Это величайшее из всех восстаний человеческих. И не понимающий религиозной глубины Чаадаева Герцен все-таки прав, когда вписывает имя его в русский революционный синодик. И не правы новейшие исследователи, когда стараются это имя оттуда вычеркнуть.

Пусть для самого Чаадаева политика — в чужом пиру похмелье; пусть малодушно уверяет он, что 14 декабря — «огромное несчастие, отбросившее Россию на полвека назад», он все-таки учитель и пророк Декабрьского восстания.

Россия вспрянет ото сна,
И на обломках самовластья
Напишут наши имена!

Во всяком случае имя Чаадаева с этих обломков никто не сотрет.

V

«Недавно мир жил в спокойной уверенности в своем настоящем и будущем… В этом счастливом мире всего мiра, в этом будущем я обретал мой собственный мир, видел мое собственное будущее. И вдруг случилась глупость одного человека… И вот спокойствие, мир, будущее — все разлетелось прахом… У меня, я чувствую, слезы навертываются на глаза, когда я смотрю на это великое бедствие старого, моего старого общества. Это всеобщее горе, обрушившееся столь внезапно на мою Европу, усугубило мое личное горе», — писал Чаадаев Пушкину по поводу июльской революции 1831 г.

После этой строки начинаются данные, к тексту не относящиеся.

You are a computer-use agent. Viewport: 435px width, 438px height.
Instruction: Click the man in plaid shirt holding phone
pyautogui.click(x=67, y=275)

«Моя Европа» — этого никто из русских и, может быть, даже никто из европейцев не говорил так, как Чаадаев. «У нас две родины — наша Русь и Европа» (Достоевский). Нет, не две, а одна. Одна земля — «земля ничья — земля Божья», это чувство всемирноcти — русское народное чувство по преимуществу.

Славянофилам, ученикам немца Гегеля, Чаадаев кажется изменником России, каким-то чужеземным «оборотнем». Но ведь и Петр, и Пушкин — такие же оборотни. Способность к превращениям, перевоплощениям из одного национального тела в другое — есть тоже русская способность по преимуществу. «Быть русским — значит быть всечеловеком», — говорит националист Достоевский. И славянофил Тютчев как будто отрекается от родины:

Ах, нет! Не здесь, не этот край безлюдный
Был для души моей родимым краем…

И Герцен, и Бакунин, и Вл. Печерин, и Л. Толстой, и Вл. Соловьев — все они, подобно Чаадаеву, «русские бегуны», «странники», «здешнего града не имеющие, Вышнего Града взыскующие».

Нет у вас родины, нет вам изгнания…

В них во всех совершается тайна русской безродности, бездомности. Как будто измена родине, а на самом деле наибольшая верность ей. В них во всех совершается тайна русской всемирности.

Всемирность — не космополитизм, не международность, не бледная немочь, бескровность нации, а кровь ее, самая красная, самая жаркая; не отрицание народности, а ее утверждение высшее, ибо только во всемирности народность исполняется.

Да, все они — самые русские из русских людей.

Слишком ранние предтечи
Слишком медленной весны…

И самый ранний — Чаадаев. Самый несовременный своему времени, самый будущий.

«Совершается великий переворот… Рушится целый мир… Разве это не конец мира?» — пишет он в том же письме к Пушкину об Июльской революции.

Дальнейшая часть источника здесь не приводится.